Characteristics of mid cap companies
Evaluating mid cap companies
25 companies that became mid caps in 2022
The bottom line
Oct 17, 2022
6 min read
Mid-cap companies fall between their small and large capitalization counterparts with market values of roughly $2 billion to $10 billion. Here are 25 to watch out for.
Mid cap stocks can offer investors a “sweet spot” to balance their portfolios. As the nickname implies, these companies are neither small nor big. They may be able to provide the growth investors are looking for without the instability of startups or the slowdowns of big enterprises.
Mid cap companies fall right in the middle, between small cap and large cap stocks, with market values from roughly $2 billion to $10 billion.
Most mid capitalization companies work their way into the medium value tier when their stock price rises after they demonstrate consistent profitability driven by a viable business plan. (Market value is a company’s current stock price multiplied by the number of shares outstanding.) Investors see this movement as a sign the company is poised to keep growing, while having the stability that small or young companies may lack.
Although it happens less frequently, large cap companies can descend to mid-cap status. Clothing retailer Gap was ousted from the S&P 500 Index in February 2022. It reported a $152 million quarterly net loss in November 2021, sending its stock price plummeting 15% in one day.
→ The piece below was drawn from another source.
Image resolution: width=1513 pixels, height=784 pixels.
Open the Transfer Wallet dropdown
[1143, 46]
Sports apparel maker Under Armour joined the mid caps after it was booted from the S&P 500 in June 2022. It had a net loss of $59.6 million in the first three months of 2022. As of mid-September, both companies had market values of roughly $3.5 billion.
Other notable mid caps besides Gap and Under Armour include Alcoa, Avis Budget, Crocs, Nordstrom, and Williams-Sonoma.
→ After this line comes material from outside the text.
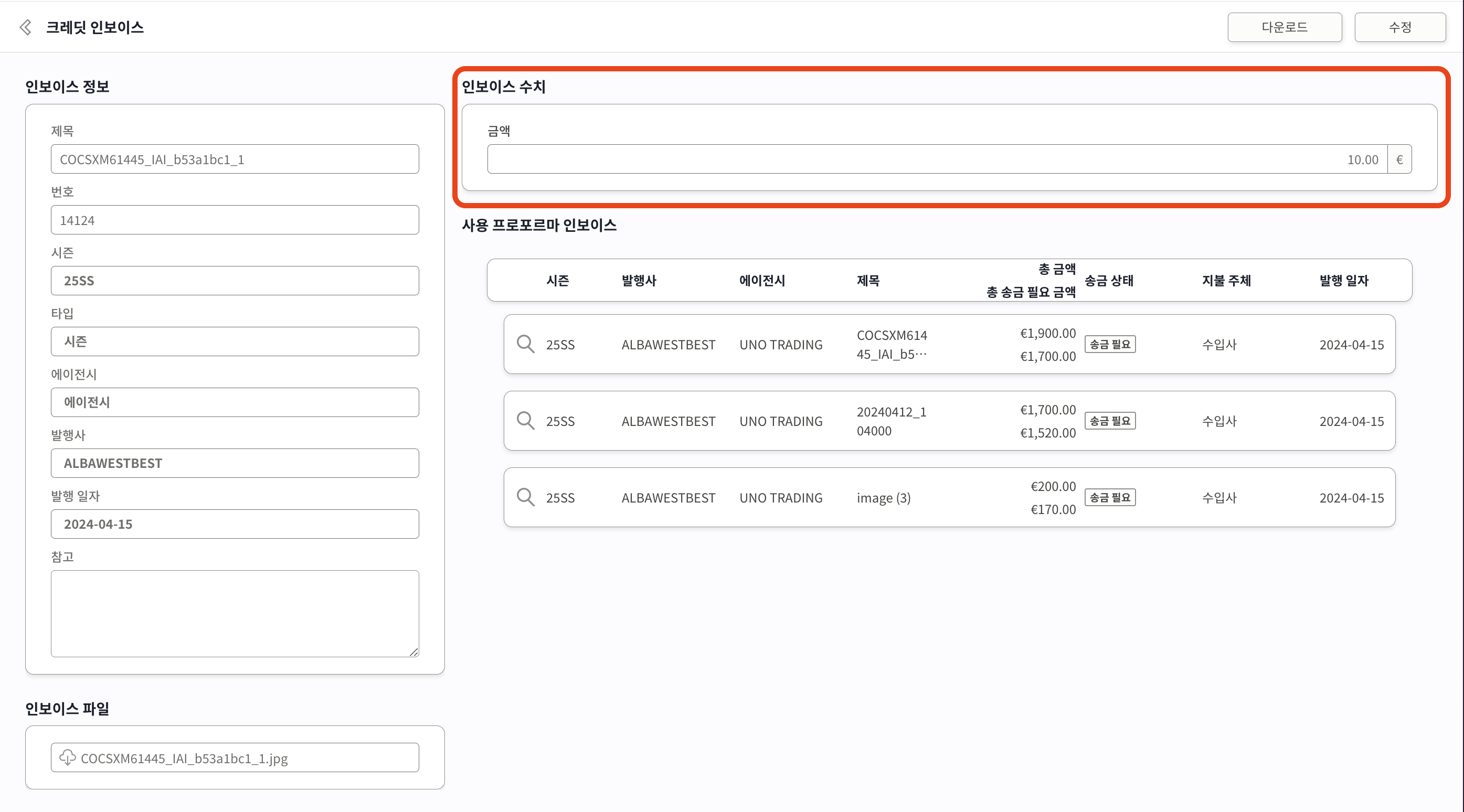This screenshot has height=812, width=1464.
Task: Open the 발행사 field showing ALBAWESTBEST
Action: [x=235, y=463]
Most mid caps, though, are less prominent than their name-brand peers. This can open the door to investors willing to hunt for promising companies in industries that fly below the radar. Consider Badger Meter, with its market cap of $2.76 billion. The maker of flow-measurement and water-quality products reported double-digit earnings and revenue growth for the quarter that ended in June 2022. Then in August, it raised its dividend 12.5%, extending its streak of consecutive dividend hikes to 30 years. Its shares in the five years ended in mid-September 2022 had gained more than double that of the S&P 500 Index of large cap companies.
Even though mid caps are present in many different industries, they tend to share a number of characteristics, including:
. Mid caps are typically on a path to increasing earnings, revenue, market share, and productivity.
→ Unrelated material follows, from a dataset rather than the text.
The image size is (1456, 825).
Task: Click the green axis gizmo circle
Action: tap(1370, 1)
. Mid cap stocks can balance the volatility of smaller companies and the slowing profits and revenue of some big businesses.
. Mid caps are generally less dependent than startups are on a blockbuster product that can sink a company if that product fails.
. Mid cap companies have demonstrated staying power, giving them enhanced access to capital markets and lenders to expand their business.
. Investors can evaluate mid caps on metrics including earnings and revenue growth, typically over a sustained time frame.
Investors can use traditional financial metrics to assess mid cap shares, including:
. Mid caps usually have been profitable for some time, giving investors confidence their business model works. Publicly traded companies report quarterly and annual earnings that compare the recent results to the same period a year earlier. Investors can look for stable or increasing numbers—or look for reasons for declines.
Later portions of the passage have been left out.